◆ Instructions for the task: Copy all of the lines below character for character, changing nothing.

[Rows of pointing data]
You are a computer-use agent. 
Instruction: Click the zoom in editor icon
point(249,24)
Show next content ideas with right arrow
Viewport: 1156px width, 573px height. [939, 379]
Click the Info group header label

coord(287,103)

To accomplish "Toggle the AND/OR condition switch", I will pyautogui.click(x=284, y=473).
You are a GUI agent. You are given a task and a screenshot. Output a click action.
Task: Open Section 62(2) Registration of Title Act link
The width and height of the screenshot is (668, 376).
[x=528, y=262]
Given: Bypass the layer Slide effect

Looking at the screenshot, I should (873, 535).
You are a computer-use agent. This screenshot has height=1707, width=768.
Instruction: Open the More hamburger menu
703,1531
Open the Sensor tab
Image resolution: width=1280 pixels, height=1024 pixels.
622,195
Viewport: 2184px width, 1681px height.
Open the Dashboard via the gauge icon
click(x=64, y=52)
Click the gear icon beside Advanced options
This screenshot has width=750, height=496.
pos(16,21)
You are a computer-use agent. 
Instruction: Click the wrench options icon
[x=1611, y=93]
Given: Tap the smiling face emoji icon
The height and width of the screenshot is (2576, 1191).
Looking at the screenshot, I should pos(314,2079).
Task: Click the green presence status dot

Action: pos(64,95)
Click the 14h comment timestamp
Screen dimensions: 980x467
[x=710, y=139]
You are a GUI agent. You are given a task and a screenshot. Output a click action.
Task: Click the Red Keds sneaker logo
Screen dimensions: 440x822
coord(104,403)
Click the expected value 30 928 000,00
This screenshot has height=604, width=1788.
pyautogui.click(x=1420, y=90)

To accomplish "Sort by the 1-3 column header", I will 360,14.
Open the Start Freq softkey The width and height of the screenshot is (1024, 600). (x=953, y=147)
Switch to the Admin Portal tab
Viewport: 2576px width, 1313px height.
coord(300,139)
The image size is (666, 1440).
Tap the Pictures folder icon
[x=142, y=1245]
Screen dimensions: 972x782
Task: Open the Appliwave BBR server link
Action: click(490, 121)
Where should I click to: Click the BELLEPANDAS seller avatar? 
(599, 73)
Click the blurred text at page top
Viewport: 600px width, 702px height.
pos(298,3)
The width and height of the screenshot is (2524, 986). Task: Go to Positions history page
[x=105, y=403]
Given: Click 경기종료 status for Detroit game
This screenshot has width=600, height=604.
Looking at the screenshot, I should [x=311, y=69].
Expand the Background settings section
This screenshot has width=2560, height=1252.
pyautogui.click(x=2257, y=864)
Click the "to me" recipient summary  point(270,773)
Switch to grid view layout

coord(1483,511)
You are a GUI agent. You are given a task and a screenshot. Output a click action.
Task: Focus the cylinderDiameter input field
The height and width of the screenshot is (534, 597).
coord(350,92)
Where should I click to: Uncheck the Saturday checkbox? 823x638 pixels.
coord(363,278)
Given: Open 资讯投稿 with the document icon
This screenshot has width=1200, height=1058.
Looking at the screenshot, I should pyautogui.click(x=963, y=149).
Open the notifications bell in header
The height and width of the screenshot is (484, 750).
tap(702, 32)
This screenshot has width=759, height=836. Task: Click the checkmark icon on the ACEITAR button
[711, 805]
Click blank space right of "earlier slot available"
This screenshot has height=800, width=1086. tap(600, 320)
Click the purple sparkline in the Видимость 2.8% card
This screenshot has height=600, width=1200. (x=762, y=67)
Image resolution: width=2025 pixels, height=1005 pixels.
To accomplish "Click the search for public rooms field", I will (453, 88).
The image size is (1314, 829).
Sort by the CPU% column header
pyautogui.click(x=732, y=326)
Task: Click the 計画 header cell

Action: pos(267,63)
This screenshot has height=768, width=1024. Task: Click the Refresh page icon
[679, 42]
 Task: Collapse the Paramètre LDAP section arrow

◆ Correct answer:
You are a computer-use agent. 
Instruction: Click the zoom in editor icon
point(249,24)
Show next content ideas with right arrow
Viewport: 1156px width, 573px height. [939, 379]
Click the Info group header label

coord(287,103)

To accomplish "Toggle the AND/OR condition switch", I will pyautogui.click(x=284, y=473).
You are a GUI agent. You are given a task and a screenshot. Output a click action.
Task: Open Section 62(2) Registration of Title Act link
The width and height of the screenshot is (668, 376).
[x=528, y=262]
Given: Bypass the layer Slide effect

Looking at the screenshot, I should (873, 535).
You are a computer-use agent. This screenshot has height=1707, width=768.
Instruction: Open the More hamburger menu
703,1531
Open the Sensor tab
Image resolution: width=1280 pixels, height=1024 pixels.
622,195
Viewport: 2184px width, 1681px height.
Open the Dashboard via the gauge icon
click(x=64, y=52)
Click the gear icon beside Advanced options
This screenshot has width=750, height=496.
pos(16,21)
You are a computer-use agent. 
Instruction: Click the wrench options icon
[x=1611, y=93]
Given: Tap the smiling face emoji icon
The height and width of the screenshot is (2576, 1191).
Looking at the screenshot, I should pos(314,2079).
Task: Click the green presence status dot

Action: pos(64,95)
Click the 14h comment timestamp
Screen dimensions: 980x467
[x=710, y=139]
You are a GUI agent. You are given a task and a screenshot. Output a click action.
Task: Click the Red Keds sneaker logo
Screen dimensions: 440x822
coord(104,403)
Click the expected value 30 928 000,00
This screenshot has height=604, width=1788.
pyautogui.click(x=1420, y=90)

To accomplish "Sort by the 1-3 column header", I will 360,14.
Open the Start Freq softkey The width and height of the screenshot is (1024, 600). (x=953, y=147)
Switch to the Admin Portal tab
Viewport: 2576px width, 1313px height.
coord(300,139)
The image size is (666, 1440).
Tap the Pictures folder icon
[x=142, y=1245]
Screen dimensions: 972x782
Task: Open the Appliwave BBR server link
Action: click(490, 121)
Where should I click to: Click the BELLEPANDAS seller avatar? 
(599, 73)
Click the blurred text at page top
Viewport: 600px width, 702px height.
pos(298,3)
The width and height of the screenshot is (2524, 986). Task: Go to Positions history page
[x=105, y=403]
Given: Click 경기종료 status for Detroit game
This screenshot has width=600, height=604.
Looking at the screenshot, I should [x=311, y=69].
Expand the Background settings section
This screenshot has width=2560, height=1252.
pyautogui.click(x=2257, y=864)
Click the "to me" recipient summary  point(270,773)
Switch to grid view layout

coord(1483,511)
You are a GUI agent. You are given a task and a screenshot. Output a click action.
Task: Focus the cylinderDiameter input field
The height and width of the screenshot is (534, 597).
coord(350,92)
Where should I click to: Uncheck the Saturday checkbox? 823x638 pixels.
coord(363,278)
Given: Open 资讯投稿 with the document icon
This screenshot has width=1200, height=1058.
Looking at the screenshot, I should pyautogui.click(x=963, y=149).
Open the notifications bell in header
The height and width of the screenshot is (484, 750).
tap(702, 32)
This screenshot has width=759, height=836. Task: Click the checkmark icon on the ACEITAR button
[711, 805]
Click blank space right of "earlier slot available"
This screenshot has height=800, width=1086. tap(600, 320)
Click the purple sparkline in the Видимость 2.8% card
This screenshot has height=600, width=1200. (x=762, y=67)
Image resolution: width=2025 pixels, height=1005 pixels.
To accomplish "Click the search for public rooms field", I will (453, 88).
The image size is (1314, 829).
Sort by the CPU% column header
pyautogui.click(x=732, y=326)
Task: Click the 計画 header cell

Action: pos(267,63)
This screenshot has height=768, width=1024. Task: Click the Refresh page icon
[679, 42]
 Task: Collapse the Paramètre LDAP section arrow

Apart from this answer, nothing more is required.